The Supreme Court on Monday issued an order allowing federal Border Patrol agents to cut through Texas’s razor-wire border fence, delivering a win to President Biden’s border policies.
The case is an early test in a series of ongoing legal clashes between Mr. Biden and Gov. Greg Abbott, who has sought to plug what he calls gaps the federal government has left in border security thanks to the current administration’s more relaxed approach to illegal immigration.
Part of that is Texas’ placement of miles of razor wire along the banks of the Rio Grande in an effort to try to discourage migrants from wading across.
Mr. Biden and his team argued that Texas was preventing the federal government from handling the border how it wanted, which includes monitoring, rescuing and catching and releasing the immigrants breaching the border illegally.
A lower court had sided with Texas and issued an injunction ordering federal agents not to cut the wire save for life-saving emergencies. But the Supreme Court, in a 5-4 decision, deleted the lower court’s injunction.
Chief Justice John G. Roberts Jr. and Justices Sonia Sotomayor, Elena Kagan, Amy Coney Barrett and Ketanji Brown Jackson sided with the president.
Monday’s ruling was on a preliminary injunction. The case now goes back to a federal appeals court for more consideration, but Homeland Security can slash through the fence while the case is pending.
Texas Attorney General Ken Paxton slammed the ruling as an impediment to border security, saying that allowing Mr. Biden a free hand to continue his policies “will not help enforce the law or keep American citizens safe.”
“This fight is not over, and I look forward to defending our state’s sovereignty,” he said.
House Speaker Mike Johnson, Louisiana Republican, said in battling Texas, Mr. Biden is siding with “traffickers and cartels.”
“Gov. Abbott is doing exactly what any leader must: Taking action to protect his state’s sovereignty and his citizens’ security,” he said. “Rather than providing federal help, the President is shamefully undermining these efforts. It is an outrage.”
Texas and the administration also are battling over the state’s 1,000-foot floating wall along one part of the Rio Grande, Texas’ new law creating a state penalty for illegally entering the country, and a recent move by Texas National Guard troops to block off Border Patrol access to Shelby Park, a spot in Eagle Pass that migrants have used as an entry point to the U.S.
The situation grew tense this month when Mexico reported that it had recovered bodies of a woman and two children who drowned in the Rio Grande near the park and were trying to respond to two other migrants in distress.
Border Patrol agents said they tried to gain access to the park to assess the situation but the National Guard troops refused to let them in.

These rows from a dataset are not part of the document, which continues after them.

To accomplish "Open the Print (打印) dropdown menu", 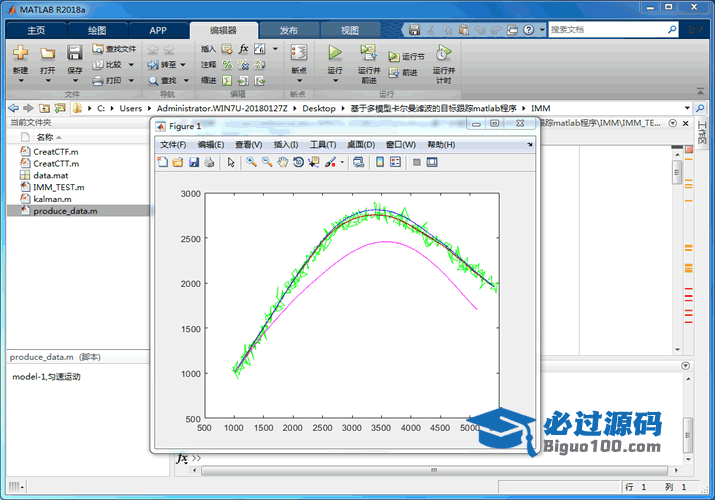I will (x=128, y=80).
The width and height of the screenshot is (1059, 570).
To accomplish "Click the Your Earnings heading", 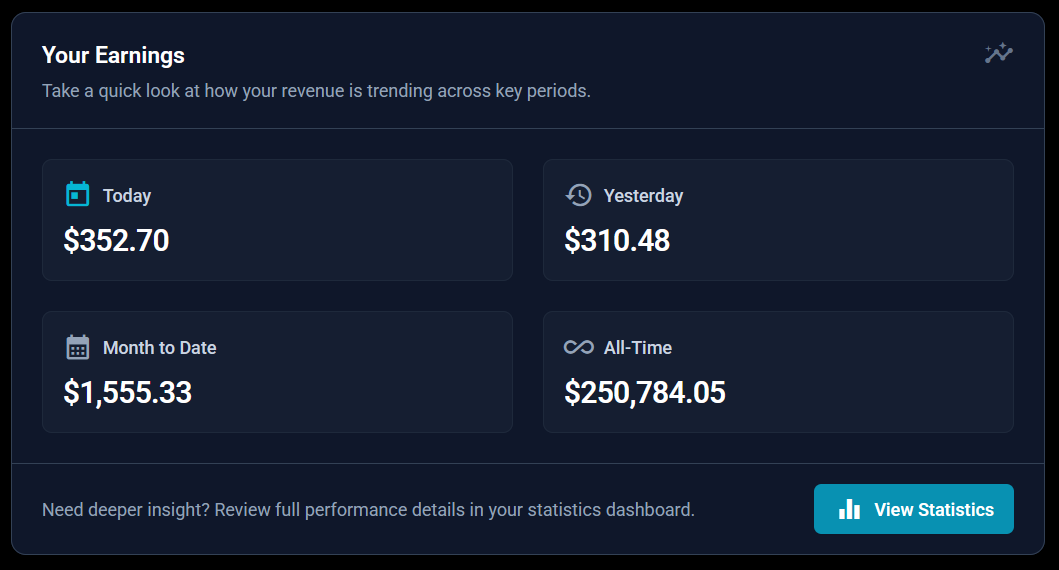I will 113,55.
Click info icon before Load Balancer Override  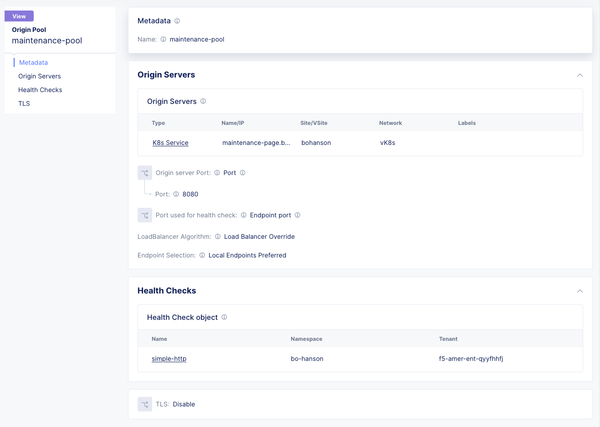coord(217,236)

Mexico later reported it rescued the two migrants who had to turn back from their attempt, as well as rescuing two other migrants who had gotten into trouble during a night crossing.
The agents who tried to gain access to the park said it was an emergency situation, according to the federal government. Texas disputes that, saying the agents talked about the drownings but never said anything about migrants actively in distress.
For that matter, Texas suggested, the Border Patrol wasn’t in a position to mount a rescue operation at that time.
The case has inflamed both sides of the illegal immigration debate, with immigration activists saying Texas is showing a disregard for life and border security advocates saying the state is trying to disrupt the incentives the Biden administration has created for people to come illegally.
A district court had ruled with the Biden administration, arguing the federal government enjoyed sovereign immunity against Texas’ demand for an injunction stopping the wire-cutting. But that judge also slammed the administration for being “derelict” in enforcing immigration laws.
The 5th U.S. Circuit Court of Appeals reversed the decision and issued the injunction, ruling that the Biden administration did not have immunity from a lawsuit.